Nato il 17 dicembre 1940 a Héliopolis, in Egitto, Karali lasciò il paese da giovane con la famiglia e visse a lungo in Libano, dove iniziò a lavorare come grafico e illustratore pubblicitario. Si stabilì in Francia a metà degli anni Settanta, iniziando a collaborare con riviste come Pilote, Charlie Mensuel e Psikopat, prima di entrare nel 1979 nella redazione di Fluide Glacial, dove avrebbe trovato la sua dimensione definitiva.
All’interno del magazine, Édika impose uno stile immediatamente riconoscibile, fondato sull’assurdo, sul non-sense e su una costruzione narrativa che rifiutava volutamente la battuta finale. Le sue storie spesso si interrompevano senza una conclusione tradizionale, trasformando l’assenza di senso in una vera e propria cifra autoriale. Protagonista ricorrente era la famiglia di Bronsky Proko, alter ego dell’autore, insieme alla moglie Olga, ai figli e al gatto Clark Gaybeul.
Graficamente, il suo tratto era caratterizzato da figure deformate, nasi enormi, corpi eccessivi e un gusto marcato per la caricatura spinta, in costante equilibrio tra grottesco e parodia. A questo si accompagnava un umorismo verbale fatto di dialoghi caotici, giochi linguistici e derive surreali che lo hanno reso una figura centrale dell’umorismo “trash” franco-belga.

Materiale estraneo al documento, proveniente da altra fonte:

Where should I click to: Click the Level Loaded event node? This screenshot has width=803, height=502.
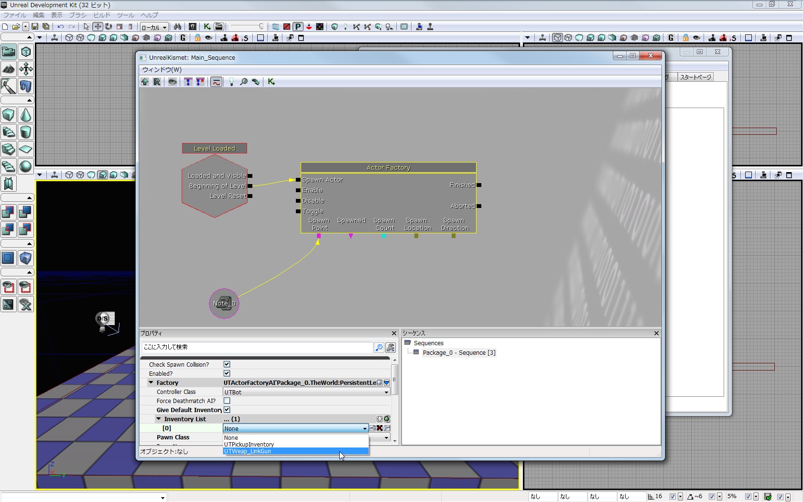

Nel corso della sua carriera Édika ha realizzato decine di album e firmato oltre ottanta copertine di Fluide Glacial, diventando uno degli autori più amati dai lettori della rivista. In Italia i suoi fumetti sono arrivati a partire dagli anni Ottanta, pubblicati sulla rivista Totem Comic e nella serie di volumi Racconti scellerati di Nuova Frontiera, per poi essere riproposti negli anni più recenti da editori come Comma 22 (Tango fetido, 2010) ed Editoriale Cosmo (Racconti scellerati, 2015).
La redazione di Fluide Glacial lo ha ricordato come «un autore unico, di culto come nessun altro, adorato da tutti i fumettisti» e «una figura centrale della storia del fumetto umoristico».